The hilarious thing is that she was really disappointed when he couldn’t find any.
In another episode, she says to her daughter, Alexis, “What have I told you about putting your body on the internet? Never, ever without proper lighting!”
What’s unique about Malory and Moira is that they don’t feel any guilt. They never beat themselves up about their mothering (even though their kids have emotional complexes that were certainly affected by their upbringing).
What’s even more unique is that both Malory and Moira got happy endings (not the massage kind! lol).
Monstrous mothers
My first inkling of mother as monster was from Neil Gaiman’s Coraline, where she encounters the Other Mother. Prior to that, mothers in the fiction I read were close to non-existent.
The hero goes on a journey, and mothers are left behind. Children go on picnics and mysterious adventures, and mothers prepare and leave out the food they need. Bad mothers in fiction were frequently stepmothers, a completely different person from our real mothers.
Bad stepmothers feel understandable, but when a mother expresses her needs, has desires of her own, suddenly becomes a person of her own, it feels disconcerting. And when her personhood harms her children, she becomes monstrous.
Like Medea, who is probably one of the most famous monstrous mothers. In the most widely told version of the story, her husband, Jason (of Jason and the Argonauts fame) abandons her for the Corinth king’s daughter. In revenge, Medea kills their sons and escapes on a chariot to marry another king.
But consider the possibility of mothers becoming monstrous in order to be good mothers.
The fine line between mother and monster
In Revenge of the Pontianak (Dendam Pontianak, 2019), which I watched earlier this year, a dead woman goes on a ghostly, murderous rampage through her ex-lover’s village.
For those who are unfamiliar, the pontianak is a type of Malay ghost (hantu). Often referred to as a Malay vampire, she is the spirit of a woman who has died violently in childbirth.

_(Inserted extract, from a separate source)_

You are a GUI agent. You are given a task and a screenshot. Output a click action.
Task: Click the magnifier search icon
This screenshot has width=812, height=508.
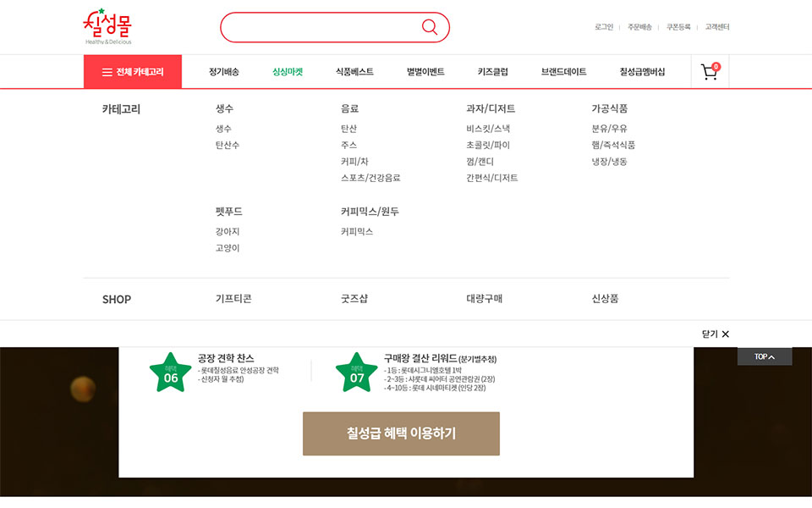(x=430, y=27)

In this particular movie, Mina is the pontianak who gave birth to a son right before being murdered by her lover, Khalid. At the beginning, Khalid has brought his new bride, Siti, back to the village for their wedding ceremony. After the wedding, the haunting starts and the villagers blame Siti for it.
People get possessed, Khalid’s brother and best friend – who helped with the murder of his dead lover – are killed. At first, we think that this is a jealous, spurned lover who’s simply trying to take revenge. But the ending makes me think differently.
Instead of killing Siti, Mina asks her to look after her son, and to raise him as a good man.
So what’s really happening here is that she became a monster because it was the only way for her to be a good mother.
This is an idea I’m eager to explore further.
I have lots to say about the pontianak. A bit of trivia: Bram Stoker’s Dracula makes a reference to vampires in the Golden Chersonese, which was an old name for the Malay peninsula.